March 31, 2012: North of Baghdad gunmen broke into the home of a man belonging to an anti-terrorist militia and, using silenced pistols, killed him, his wife, and their child.

March 29, 2012: For the first time in over two decades the Arab League met in Iraq for a three day summit. But only ten heads-of-state showed up, with all the major Sunni leaders staying away. Partly, this is because of safety considerations but mainly it was to protest the Shia (pro-Iran) leadership in Iraq. Still, the successful meeting, which Sunni terrorists had threatened to attack, was violence free and a major victory for the Iraqi government.  There was only one terror attack during the meeting and this was a suicide bomber in an outer neighborhood, which killed the bomber and a policeman.

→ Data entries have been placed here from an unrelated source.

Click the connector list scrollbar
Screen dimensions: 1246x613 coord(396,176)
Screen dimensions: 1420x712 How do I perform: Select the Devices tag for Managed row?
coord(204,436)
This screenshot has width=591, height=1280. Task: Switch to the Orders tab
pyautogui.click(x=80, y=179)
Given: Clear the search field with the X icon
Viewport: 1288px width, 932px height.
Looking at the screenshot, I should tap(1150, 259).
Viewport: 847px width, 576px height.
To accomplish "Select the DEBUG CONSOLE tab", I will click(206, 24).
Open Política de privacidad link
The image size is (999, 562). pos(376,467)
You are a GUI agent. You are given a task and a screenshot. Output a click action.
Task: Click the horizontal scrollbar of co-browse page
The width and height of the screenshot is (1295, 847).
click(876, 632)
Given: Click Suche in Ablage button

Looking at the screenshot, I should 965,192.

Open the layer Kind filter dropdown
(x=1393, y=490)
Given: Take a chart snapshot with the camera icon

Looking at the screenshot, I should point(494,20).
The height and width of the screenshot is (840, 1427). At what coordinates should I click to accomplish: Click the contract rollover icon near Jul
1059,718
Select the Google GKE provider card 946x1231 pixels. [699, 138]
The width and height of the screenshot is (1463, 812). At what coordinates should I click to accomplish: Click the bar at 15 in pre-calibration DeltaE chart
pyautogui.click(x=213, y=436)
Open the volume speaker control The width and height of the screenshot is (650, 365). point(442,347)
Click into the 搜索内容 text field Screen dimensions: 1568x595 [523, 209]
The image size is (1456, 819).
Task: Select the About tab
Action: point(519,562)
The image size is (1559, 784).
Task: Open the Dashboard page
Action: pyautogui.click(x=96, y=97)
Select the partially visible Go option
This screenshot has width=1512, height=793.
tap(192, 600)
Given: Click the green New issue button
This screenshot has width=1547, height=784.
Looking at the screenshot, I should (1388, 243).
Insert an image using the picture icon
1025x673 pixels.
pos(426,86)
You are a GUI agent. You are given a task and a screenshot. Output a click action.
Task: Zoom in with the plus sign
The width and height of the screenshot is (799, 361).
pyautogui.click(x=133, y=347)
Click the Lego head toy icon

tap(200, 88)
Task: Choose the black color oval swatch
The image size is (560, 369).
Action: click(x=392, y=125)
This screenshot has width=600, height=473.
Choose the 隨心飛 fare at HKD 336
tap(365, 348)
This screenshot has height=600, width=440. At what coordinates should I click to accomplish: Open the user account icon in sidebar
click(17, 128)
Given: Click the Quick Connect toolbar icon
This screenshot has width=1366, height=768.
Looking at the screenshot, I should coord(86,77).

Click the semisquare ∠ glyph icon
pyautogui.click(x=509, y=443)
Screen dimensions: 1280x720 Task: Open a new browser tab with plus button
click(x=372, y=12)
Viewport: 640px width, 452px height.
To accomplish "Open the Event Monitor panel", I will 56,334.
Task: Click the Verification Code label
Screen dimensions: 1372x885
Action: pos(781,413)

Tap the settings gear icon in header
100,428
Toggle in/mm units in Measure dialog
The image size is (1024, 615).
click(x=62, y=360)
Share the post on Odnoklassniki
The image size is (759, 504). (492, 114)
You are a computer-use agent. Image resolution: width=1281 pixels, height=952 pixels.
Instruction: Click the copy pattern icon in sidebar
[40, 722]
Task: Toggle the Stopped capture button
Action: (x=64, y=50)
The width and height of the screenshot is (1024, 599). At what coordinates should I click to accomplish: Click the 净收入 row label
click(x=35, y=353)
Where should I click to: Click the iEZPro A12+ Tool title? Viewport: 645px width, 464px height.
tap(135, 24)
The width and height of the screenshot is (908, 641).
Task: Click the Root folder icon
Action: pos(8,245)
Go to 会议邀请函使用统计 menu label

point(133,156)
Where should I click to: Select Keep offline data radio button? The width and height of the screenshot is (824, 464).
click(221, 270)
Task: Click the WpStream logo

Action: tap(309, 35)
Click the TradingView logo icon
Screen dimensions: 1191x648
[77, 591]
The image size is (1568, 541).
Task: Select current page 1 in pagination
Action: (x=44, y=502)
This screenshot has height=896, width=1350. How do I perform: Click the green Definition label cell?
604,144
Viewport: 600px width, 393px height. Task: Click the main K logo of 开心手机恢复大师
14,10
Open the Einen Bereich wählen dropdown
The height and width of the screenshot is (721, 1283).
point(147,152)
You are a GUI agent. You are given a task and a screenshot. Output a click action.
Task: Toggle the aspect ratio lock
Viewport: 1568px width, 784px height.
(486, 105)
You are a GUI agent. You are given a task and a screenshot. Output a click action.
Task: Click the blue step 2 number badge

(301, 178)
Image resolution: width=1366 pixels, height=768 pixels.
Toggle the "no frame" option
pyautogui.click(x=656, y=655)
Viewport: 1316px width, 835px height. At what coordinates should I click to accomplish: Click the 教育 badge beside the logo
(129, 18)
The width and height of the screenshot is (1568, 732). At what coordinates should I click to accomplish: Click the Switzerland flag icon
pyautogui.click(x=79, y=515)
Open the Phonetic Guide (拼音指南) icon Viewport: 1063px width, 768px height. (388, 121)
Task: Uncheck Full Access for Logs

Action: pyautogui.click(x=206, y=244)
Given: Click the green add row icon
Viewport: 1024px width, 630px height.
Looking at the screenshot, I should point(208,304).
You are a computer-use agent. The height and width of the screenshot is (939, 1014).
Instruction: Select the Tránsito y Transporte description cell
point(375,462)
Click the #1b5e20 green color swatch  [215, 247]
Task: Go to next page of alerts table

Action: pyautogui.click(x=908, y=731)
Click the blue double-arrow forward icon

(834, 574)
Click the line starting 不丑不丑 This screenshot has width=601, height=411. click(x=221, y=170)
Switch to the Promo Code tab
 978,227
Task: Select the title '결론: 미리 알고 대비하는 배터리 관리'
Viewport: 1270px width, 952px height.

March 27, 2012: The Kurdish government is threatening to shut down an oil pipeline (moving 175,000 barrels a day via Turkey) if the Iraqi government does not relent and pay $1.5 billion in oil revenue that the Kurdish regional government is supposed to get. The Kurds and the central government are feuding over Kurdish attempts to bring in foreign oil companies to develop new oil fields on Kurdish territory. The Iraqi government allows the northern Kurds a lot of autonomy but is trying to draw the line here.

March 24, 2012:  The government arrested 22 policemen and guards working at a temporary prison in the northern city of Kirkuk, where 19 suspected al Qaeda prisoners escaped yesterday. The government suspects bribes, which is usually the case in situations like this.

March 20, 2012: Multiple bombings and shootings throughout Central Iraq left 51 dead and over 200 wounded. This was apparently an al Qaeda attempt to disrupt preparations for the Arab League meeting on the 29th. Al Qaeda failed to disrupt the meeting, mainly because the security was very tight. While individual members of the security forces can still be bribed or intimidated into working for terrorists, when need be, the commanders of these soldiers and police can get it together and make the security work.

March 18, 2012: Under pressure from the United States, Iraq told Iran that weapons could no longer be flown from Iran to Syria via Iraq.

March 17, 2012: A Shia militia released what they described as an "American soldier" they had been holding since last year. The released man turned out to not be a U.S. soldier but a civilian visiting Iraq last year. The man was estranged from his family, who did not report him missing.

March 14, 2012: In the Kurdish north a second refugee camp has been opened for civilians fleeing the violence in Syria. Elsewhere in the north Turkish warplanes hit PKK targets near the border. Turkish commandos are also raiding PKK bases and safe houses along the border.